Activity — Take the line containing "Angebot (746, 42)" and every line below it through the end of the entries, and output them verbatim, pictures excluded.

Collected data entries
○ ○ ○ ○ ○ ○ ○

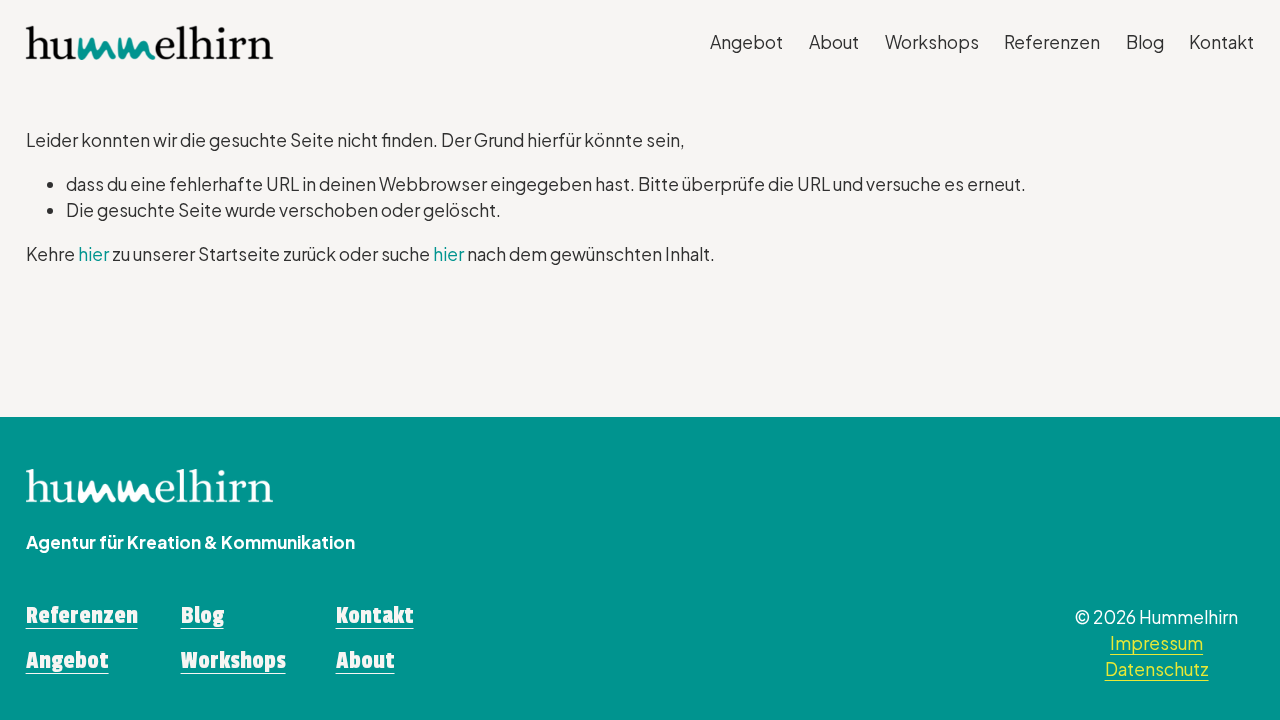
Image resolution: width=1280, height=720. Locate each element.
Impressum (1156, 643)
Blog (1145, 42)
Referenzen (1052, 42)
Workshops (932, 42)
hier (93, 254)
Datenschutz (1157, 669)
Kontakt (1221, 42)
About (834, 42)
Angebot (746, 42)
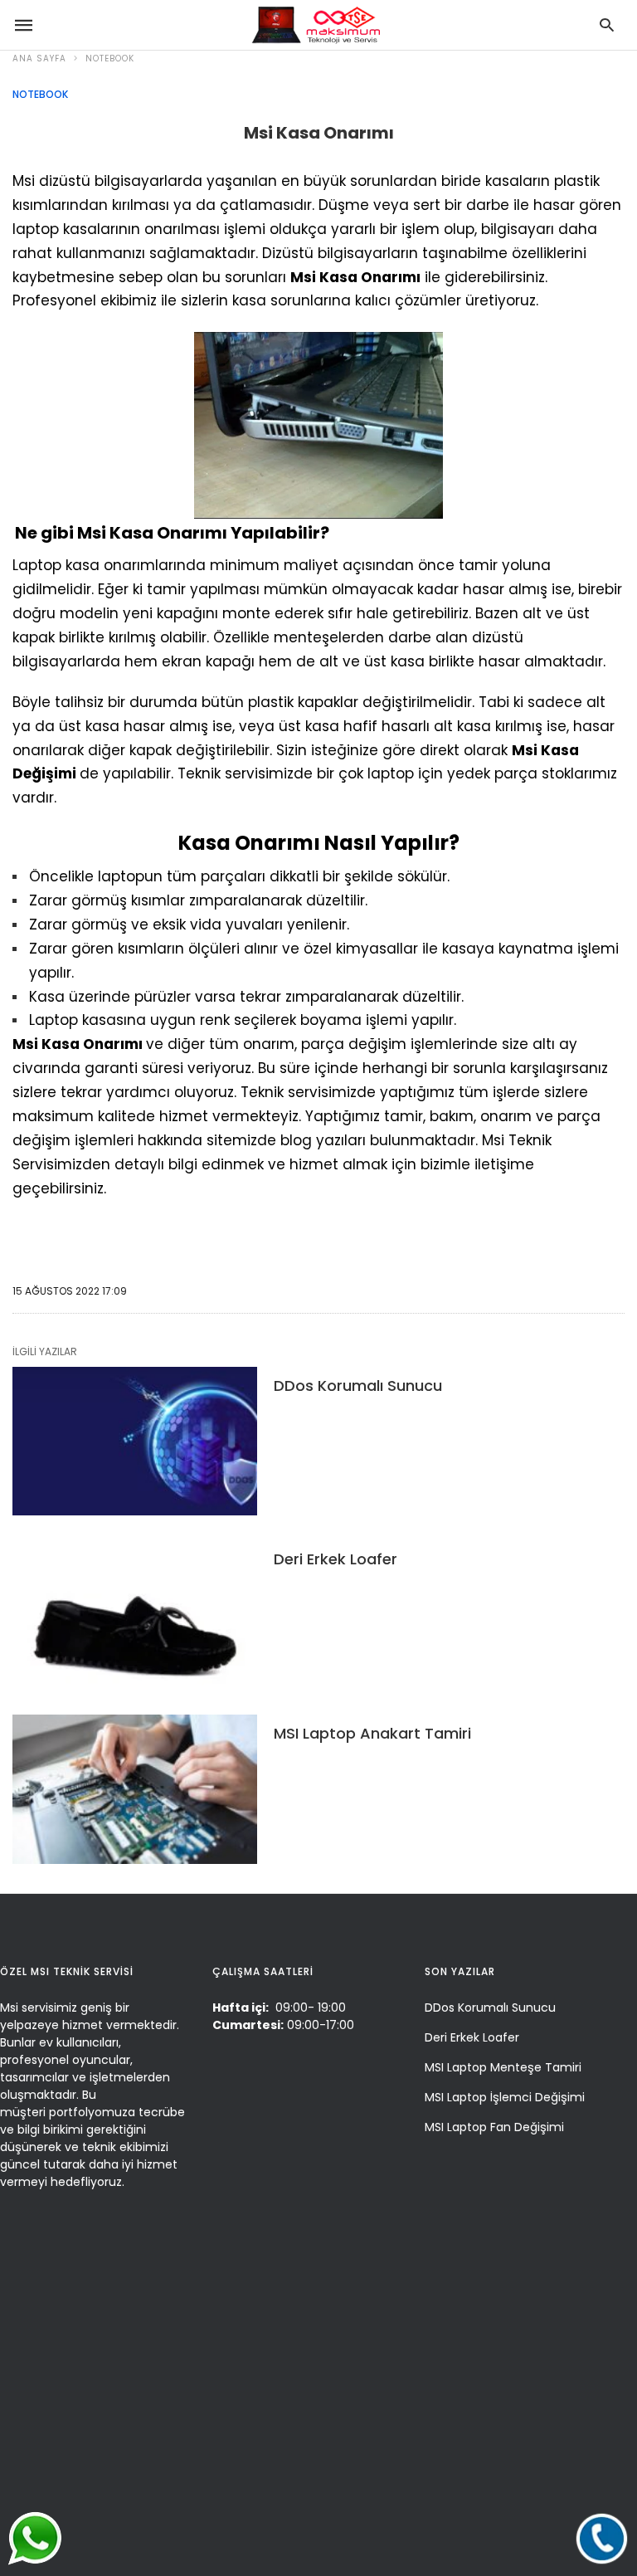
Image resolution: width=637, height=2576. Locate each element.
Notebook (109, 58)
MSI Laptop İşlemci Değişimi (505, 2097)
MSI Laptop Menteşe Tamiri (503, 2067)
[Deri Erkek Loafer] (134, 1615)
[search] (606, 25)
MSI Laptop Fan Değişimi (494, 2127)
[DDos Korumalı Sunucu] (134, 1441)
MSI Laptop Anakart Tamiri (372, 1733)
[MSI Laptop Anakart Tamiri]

○ ○ ○ ○ ○ ○ ○

Solution —
Angebot (746, 42)
Image resolution: width=637, height=2576. Locate each element.
Notebook (109, 58)
MSI Laptop İşlemci Değişimi (505, 2097)
MSI Laptop Menteşe Tamiri (503, 2067)
[Deri Erkek Loafer] (134, 1615)
[search] (606, 25)
MSI Laptop Fan Değişimi (494, 2127)
[DDos Korumalı Sunucu] (134, 1441)
MSI Laptop Anakart Tamiri (372, 1733)
[MSI Laptop Anakart Tamiri]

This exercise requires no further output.